Time Travel: Fantasy or Science?
Physicist builds time machine to go back and save his father's life.
STORRS, Conn., June 21, 2009— -- For some, the idea of time travel is about fantasy. For others it's science. But for Ronald Mallett, it was love -- a son's love for his father.
You might even call it his lifelong mission.
"I thought if I could build a time machine to save my father's life and see him again," said Mallett, whose father died when he was just 10.
"My father was someone who was the center of my life -- I was the oldest of four children and we grew up in the Bronx. And my father was a television repairman," Mallet said.
"He was terrific at his job, as a matter of fact. He really spent a lot of time with me, gave me little scientific toys like gyroscopes and crystal radio sets.
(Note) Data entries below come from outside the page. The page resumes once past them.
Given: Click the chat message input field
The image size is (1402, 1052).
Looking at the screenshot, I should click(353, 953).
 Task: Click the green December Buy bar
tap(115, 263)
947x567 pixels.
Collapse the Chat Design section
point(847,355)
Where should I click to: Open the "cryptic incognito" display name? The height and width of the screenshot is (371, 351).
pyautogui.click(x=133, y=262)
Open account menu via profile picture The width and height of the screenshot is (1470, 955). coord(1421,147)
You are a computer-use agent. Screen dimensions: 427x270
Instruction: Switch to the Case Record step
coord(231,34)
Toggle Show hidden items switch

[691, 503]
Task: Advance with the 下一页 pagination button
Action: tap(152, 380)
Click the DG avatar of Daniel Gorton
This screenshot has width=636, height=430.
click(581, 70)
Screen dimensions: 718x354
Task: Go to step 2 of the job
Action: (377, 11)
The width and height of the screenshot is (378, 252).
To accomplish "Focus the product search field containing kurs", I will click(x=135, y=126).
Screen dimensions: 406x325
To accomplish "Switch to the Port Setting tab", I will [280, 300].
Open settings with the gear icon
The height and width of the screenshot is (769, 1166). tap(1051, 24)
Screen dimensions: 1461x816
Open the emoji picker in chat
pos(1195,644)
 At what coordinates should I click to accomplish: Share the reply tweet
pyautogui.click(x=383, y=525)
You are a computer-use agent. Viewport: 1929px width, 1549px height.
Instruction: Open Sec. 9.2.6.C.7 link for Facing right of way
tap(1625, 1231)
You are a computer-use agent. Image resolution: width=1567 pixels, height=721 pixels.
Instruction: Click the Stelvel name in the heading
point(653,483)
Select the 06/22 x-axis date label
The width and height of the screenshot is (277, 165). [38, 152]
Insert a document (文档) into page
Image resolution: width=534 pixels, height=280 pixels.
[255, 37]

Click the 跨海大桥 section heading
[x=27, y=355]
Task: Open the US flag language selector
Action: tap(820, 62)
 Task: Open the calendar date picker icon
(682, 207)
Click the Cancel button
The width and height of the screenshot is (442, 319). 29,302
I just I just worshipped him."
Mallet said he kept his plan a secret.
"I was astute enough to realize that people were worried about me already and if I told them that wanted to build a time machine I might not want to deal with the consequences," Mallett said.
People might think he was crazy, even though he has worked his way to a job as a tenured physicist at the University of Connecticut.
But it's not a secret anymore, because of something really crazy. He said he thinks he has come up with a way to do it.
It's complicated, but not crazy, according to some other scientists who have studied Mallett's idea.
Albert Einstein theorized that space and time are linked, and that gravity can bend time just like it bends space.
Mallett said he believes that if he can create a gravitational swirl -- a whirpool -- he can actually twist space and time.
"So if I'm twisting space violently enough, ultimately what will happen is that that timeline will get twisted into a loop," Mallet said.
Think of the loop like a time tunnel. Where Mallett thinks maybe we might be able to move back and forth. He said he will use criss-crossing lasers to try to create his time tunnel.
But even if Mallet builds his time machine, and proves his theory, which would be an epic breakthrough, there is still one major limitation.
"It only works from the moment the machine turns on," Mallet said.